Brief
Reproduce the blood group article, everything from "By Pinkerala News" down to "that really possible?", and switch "biological" to "genetic" each time it occurs.

Page excerpt

▬▬▬▬▬▬▬▬▬▬

CHANGE IN BLOOD GROUP-IS IT POSSIBLE?
By Pinkerala News Desk | Jun 28, 2022
Blood group is one among many factors which determines the identity of an individual. The uniqueness of blood groups can be acclimated to confirm or refute a biological relationship. It has value in criminal implications related to statutory rape, child custody in divorce cases, identification of human remains in natural disasters or in homicide. Hence this vital forensic tool always encloses a biological clue. The question here is whether a person’s blood group changes over time? Many are approaching us with a discrepancy in the current and historical blood group. Is that really possible?

▬▬▬▬▬▬▬▬▬▬

Recorded data
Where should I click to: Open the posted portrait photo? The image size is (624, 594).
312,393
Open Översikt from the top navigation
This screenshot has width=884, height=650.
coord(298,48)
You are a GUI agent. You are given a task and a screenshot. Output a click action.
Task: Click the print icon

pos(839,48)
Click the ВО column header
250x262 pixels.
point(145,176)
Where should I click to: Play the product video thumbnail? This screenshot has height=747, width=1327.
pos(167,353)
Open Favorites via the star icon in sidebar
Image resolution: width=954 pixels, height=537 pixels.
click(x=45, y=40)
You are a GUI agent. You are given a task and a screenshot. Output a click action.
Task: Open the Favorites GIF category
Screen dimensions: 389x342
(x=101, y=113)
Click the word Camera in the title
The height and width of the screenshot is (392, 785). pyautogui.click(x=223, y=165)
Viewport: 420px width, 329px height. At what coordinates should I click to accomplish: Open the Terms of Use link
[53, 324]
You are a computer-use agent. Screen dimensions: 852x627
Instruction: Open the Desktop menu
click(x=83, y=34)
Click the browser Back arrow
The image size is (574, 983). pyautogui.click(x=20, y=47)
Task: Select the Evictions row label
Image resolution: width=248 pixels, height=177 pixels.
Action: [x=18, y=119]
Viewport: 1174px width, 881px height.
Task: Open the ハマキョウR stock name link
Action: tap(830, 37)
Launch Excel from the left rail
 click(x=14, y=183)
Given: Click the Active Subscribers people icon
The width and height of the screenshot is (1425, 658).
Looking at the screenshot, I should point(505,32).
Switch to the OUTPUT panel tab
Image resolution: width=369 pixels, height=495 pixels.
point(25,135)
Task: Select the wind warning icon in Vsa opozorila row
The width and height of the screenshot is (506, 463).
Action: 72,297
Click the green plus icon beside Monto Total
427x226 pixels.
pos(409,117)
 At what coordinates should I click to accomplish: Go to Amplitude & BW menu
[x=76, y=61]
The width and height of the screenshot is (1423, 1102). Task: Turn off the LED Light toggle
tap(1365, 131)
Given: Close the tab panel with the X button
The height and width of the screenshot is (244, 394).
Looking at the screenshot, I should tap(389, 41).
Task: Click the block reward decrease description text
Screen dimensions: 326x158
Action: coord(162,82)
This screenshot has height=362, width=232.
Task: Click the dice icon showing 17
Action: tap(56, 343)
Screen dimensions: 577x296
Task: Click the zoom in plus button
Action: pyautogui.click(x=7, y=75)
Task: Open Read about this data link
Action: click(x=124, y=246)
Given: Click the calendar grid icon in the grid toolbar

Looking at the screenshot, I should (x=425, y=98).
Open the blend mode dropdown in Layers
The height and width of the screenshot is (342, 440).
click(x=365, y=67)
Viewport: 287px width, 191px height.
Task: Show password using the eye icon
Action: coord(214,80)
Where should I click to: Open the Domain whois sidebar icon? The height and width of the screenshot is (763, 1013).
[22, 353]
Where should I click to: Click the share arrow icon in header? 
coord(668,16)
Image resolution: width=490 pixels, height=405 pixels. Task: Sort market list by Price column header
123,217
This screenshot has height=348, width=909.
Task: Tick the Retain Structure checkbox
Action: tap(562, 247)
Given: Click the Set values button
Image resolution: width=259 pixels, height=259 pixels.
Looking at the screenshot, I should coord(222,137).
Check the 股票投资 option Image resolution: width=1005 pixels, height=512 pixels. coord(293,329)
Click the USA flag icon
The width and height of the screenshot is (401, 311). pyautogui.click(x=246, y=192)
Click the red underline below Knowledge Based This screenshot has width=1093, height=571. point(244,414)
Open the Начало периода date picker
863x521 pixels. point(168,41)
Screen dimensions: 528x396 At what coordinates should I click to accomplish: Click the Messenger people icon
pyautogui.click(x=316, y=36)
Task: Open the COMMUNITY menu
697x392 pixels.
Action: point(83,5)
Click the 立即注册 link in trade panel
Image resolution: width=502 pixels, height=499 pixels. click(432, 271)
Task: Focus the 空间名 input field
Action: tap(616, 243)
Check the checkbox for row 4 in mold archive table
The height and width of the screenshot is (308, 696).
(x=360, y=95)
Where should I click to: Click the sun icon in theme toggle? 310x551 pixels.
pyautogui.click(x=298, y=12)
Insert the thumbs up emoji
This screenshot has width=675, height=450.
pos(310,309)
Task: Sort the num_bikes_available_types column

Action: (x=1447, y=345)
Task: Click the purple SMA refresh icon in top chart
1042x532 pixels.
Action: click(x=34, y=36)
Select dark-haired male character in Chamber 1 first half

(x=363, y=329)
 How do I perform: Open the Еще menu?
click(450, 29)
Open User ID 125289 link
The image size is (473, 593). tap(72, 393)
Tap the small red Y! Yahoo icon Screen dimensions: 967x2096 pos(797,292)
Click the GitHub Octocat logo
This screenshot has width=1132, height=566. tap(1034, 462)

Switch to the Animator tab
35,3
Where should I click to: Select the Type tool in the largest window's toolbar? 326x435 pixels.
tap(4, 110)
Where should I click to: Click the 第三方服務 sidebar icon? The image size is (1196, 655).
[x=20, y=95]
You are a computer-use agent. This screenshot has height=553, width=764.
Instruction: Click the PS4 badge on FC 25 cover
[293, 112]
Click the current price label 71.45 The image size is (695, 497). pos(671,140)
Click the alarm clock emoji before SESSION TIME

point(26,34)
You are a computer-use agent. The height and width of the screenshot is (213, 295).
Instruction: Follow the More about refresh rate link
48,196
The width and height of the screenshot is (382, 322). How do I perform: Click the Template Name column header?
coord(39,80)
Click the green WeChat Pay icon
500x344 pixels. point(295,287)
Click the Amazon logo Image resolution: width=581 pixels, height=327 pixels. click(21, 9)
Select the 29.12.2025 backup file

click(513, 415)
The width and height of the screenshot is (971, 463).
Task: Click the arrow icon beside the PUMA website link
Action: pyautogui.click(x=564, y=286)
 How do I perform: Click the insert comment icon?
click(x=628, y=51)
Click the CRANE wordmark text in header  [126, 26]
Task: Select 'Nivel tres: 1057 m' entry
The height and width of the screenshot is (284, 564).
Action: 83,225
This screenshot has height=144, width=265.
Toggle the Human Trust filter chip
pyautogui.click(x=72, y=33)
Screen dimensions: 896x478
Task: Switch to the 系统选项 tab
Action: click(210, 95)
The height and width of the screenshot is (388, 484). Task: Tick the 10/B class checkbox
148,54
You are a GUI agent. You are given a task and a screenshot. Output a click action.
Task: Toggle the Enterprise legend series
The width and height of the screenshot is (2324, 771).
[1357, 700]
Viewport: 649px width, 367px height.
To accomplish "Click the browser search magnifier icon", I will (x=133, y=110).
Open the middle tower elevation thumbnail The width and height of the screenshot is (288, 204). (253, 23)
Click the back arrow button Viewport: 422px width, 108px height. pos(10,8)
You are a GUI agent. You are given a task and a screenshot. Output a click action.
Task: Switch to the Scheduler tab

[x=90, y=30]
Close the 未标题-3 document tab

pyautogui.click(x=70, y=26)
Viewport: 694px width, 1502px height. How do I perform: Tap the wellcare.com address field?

▬▬▬▬▬▬▬▬▬▬

Answer to this problem
By Pinkerala News Desk | Jun 28, 2022
Blood group is one among many factors which determines the identity of an individual. The uniqueness of blood groups can be acclimated to confirm or refute a genetic relationship. It has value in criminal implications related to statutory rape, child custody in divorce cases, identification of human remains in natural disasters or in homicide. Hence this vital forensic tool always encloses a genetic clue. The question here is whether a person’s blood group changes over time? Many are approaching us with a discrepancy in the current and historical blood group. Is that really possible?